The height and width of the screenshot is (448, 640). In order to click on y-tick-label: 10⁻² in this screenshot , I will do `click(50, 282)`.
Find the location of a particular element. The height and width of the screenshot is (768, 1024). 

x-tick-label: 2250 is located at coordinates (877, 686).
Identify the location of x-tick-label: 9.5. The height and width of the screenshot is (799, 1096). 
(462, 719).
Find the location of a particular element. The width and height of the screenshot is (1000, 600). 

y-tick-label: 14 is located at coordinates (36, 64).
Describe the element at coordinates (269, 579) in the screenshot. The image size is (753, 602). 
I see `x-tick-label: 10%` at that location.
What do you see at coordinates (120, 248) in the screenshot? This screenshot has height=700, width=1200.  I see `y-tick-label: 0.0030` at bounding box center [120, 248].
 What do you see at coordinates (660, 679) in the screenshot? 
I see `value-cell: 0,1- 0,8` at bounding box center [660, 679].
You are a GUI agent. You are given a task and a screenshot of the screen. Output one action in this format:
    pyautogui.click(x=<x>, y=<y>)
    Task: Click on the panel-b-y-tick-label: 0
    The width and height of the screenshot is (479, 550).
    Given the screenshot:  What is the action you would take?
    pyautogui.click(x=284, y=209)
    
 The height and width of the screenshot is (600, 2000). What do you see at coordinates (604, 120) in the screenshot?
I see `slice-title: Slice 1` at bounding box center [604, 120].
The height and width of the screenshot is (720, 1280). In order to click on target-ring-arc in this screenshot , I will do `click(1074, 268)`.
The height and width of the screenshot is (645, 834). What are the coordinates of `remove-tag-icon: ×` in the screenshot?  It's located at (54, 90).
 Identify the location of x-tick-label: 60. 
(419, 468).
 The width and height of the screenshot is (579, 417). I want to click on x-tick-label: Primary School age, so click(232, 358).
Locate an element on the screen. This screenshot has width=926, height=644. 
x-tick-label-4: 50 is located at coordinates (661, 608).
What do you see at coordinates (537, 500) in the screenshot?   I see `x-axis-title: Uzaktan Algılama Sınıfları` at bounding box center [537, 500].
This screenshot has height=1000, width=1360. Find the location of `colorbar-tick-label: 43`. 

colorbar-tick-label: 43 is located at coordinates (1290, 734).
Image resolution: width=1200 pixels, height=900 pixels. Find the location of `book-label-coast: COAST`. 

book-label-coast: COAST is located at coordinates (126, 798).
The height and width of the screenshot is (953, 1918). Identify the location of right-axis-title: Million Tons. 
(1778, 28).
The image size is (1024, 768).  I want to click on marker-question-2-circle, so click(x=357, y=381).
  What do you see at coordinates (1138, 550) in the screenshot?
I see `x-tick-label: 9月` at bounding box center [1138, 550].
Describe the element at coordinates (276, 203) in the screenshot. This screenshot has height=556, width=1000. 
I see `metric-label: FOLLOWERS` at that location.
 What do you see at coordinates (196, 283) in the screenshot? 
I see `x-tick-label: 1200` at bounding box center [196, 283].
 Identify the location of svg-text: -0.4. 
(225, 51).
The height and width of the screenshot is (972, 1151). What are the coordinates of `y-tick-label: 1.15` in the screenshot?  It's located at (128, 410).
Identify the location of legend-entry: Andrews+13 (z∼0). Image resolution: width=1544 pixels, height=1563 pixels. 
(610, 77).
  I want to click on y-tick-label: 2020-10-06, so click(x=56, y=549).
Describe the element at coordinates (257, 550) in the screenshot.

:::::

Problem to work on: Lay out every line of the data above as a Markdown table with the columns Row and Line, numbering each row and skipping blank lines.

Expected answer:
| Row | Line |
|---|---|
| 1 | The height and width of the screenshot is (448, 640). In order to click on y-tick-label: 10⁻² in this screenshot , I will do `click(50, 282)`. |
| 2 | Find the location of a particular element. The height and width of the screenshot is (768, 1024).  |
| 3 | x-tick-label: 2250 is located at coordinates (877, 686). |
| 4 | Identify the location of x-tick-label: 9.5. The height and width of the screenshot is (799, 1096).  |
| 5 | (462, 719). |
| 6 | Find the location of a particular element. The width and height of the screenshot is (1000, 600).  |
| 7 | y-tick-label: 14 is located at coordinates (36, 64). |
| 8 | Describe the element at coordinates (269, 579) in the screenshot. The image size is (753, 602).  |
| 9 | I see `x-tick-label: 10%` at that location. |
| 10 | What do you see at coordinates (120, 248) in the screenshot? This screenshot has height=700, width=1200.  I see `y-tick-label: 0.0030` at bounding box center [120, 248]. |
| 11 |  What do you see at coordinates (660, 679) in the screenshot?  |
| 12 | I see `value-cell: 0,1- 0,8` at bounding box center [660, 679]. |
| 13 | You are a GUI agent. You are given a task and a screenshot of the screen. Output one action in this format: |
| 14 |     pyautogui.click(x=<x>, y=<y>) |
| 15 |     Task: Click on the panel-b-y-tick-label: 0 |
| 16 |     The width and height of the screenshot is (479, 550). |
| 17 |     Given the screenshot:  What is the action you would take? |
| 18 |     pyautogui.click(x=284, y=209) |
| 19 |  The height and width of the screenshot is (600, 2000). What do you see at coordinates (604, 120) in the screenshot? |
| 20 | I see `slice-title: Slice 1` at bounding box center [604, 120]. |
| 21 | The height and width of the screenshot is (720, 1280). In order to click on target-ring-arc in this screenshot , I will do `click(1074, 268)`. |
| 22 | The height and width of the screenshot is (645, 834). What are the coordinates of `remove-tag-icon: ×` in the screenshot?  It's located at (54, 90). |
| 23 |  Identify the location of x-tick-label: 60.  |
| 24 | (419, 468). |
| 25 |  The width and height of the screenshot is (579, 417). I want to click on x-tick-label: Primary School age, so click(232, 358). |
| 26 | Locate an element on the screen. This screenshot has width=926, height=644.  |
| 27 | x-tick-label-4: 50 is located at coordinates (661, 608). |
| 28 | What do you see at coordinates (537, 500) in the screenshot?   I see `x-axis-title: Uzaktan Algılama Sınıfları` at bounding box center [537, 500]. |
| 29 | This screenshot has height=1000, width=1360. Find the location of `colorbar-tick-label: 43`.  |
| 30 | colorbar-tick-label: 43 is located at coordinates (1290, 734). |
| 31 | Image resolution: width=1200 pixels, height=900 pixels. Find the location of `book-label-coast: COAST`.  |
| 32 | book-label-coast: COAST is located at coordinates (126, 798). |
| 33 | The height and width of the screenshot is (953, 1918). Identify the location of right-axis-title: Million Tons.  |
| 34 | (1778, 28). |
| 35 | The image size is (1024, 768).  I want to click on marker-question-2-circle, so click(x=357, y=381). |
| 36 |   What do you see at coordinates (1138, 550) in the screenshot? |
| 37 | I see `x-tick-label: 9月` at bounding box center [1138, 550]. |
| 38 | Describe the element at coordinates (276, 203) in the screenshot. This screenshot has height=556, width=1000.  |
| 39 | I see `metric-label: FOLLOWERS` at that location. |
| 40 |  What do you see at coordinates (196, 283) in the screenshot?  |
| 41 | I see `x-tick-label: 1200` at bounding box center [196, 283]. |
| 42 |  Identify the location of svg-text: -0.4.  |
| 43 | (225, 51). |
| 44 | The height and width of the screenshot is (972, 1151). What are the coordinates of `y-tick-label: 1.15` in the screenshot?  It's located at (128, 410). |
| 45 | Identify the location of legend-entry: Andrews+13 (z∼0). Image resolution: width=1544 pixels, height=1563 pixels.  |
| 46 | (610, 77). |
| 47 |   I want to click on y-tick-label: 2020-10-06, so click(x=56, y=549). |
| 48 | Describe the element at coordinates (257, 550) in the screenshot. |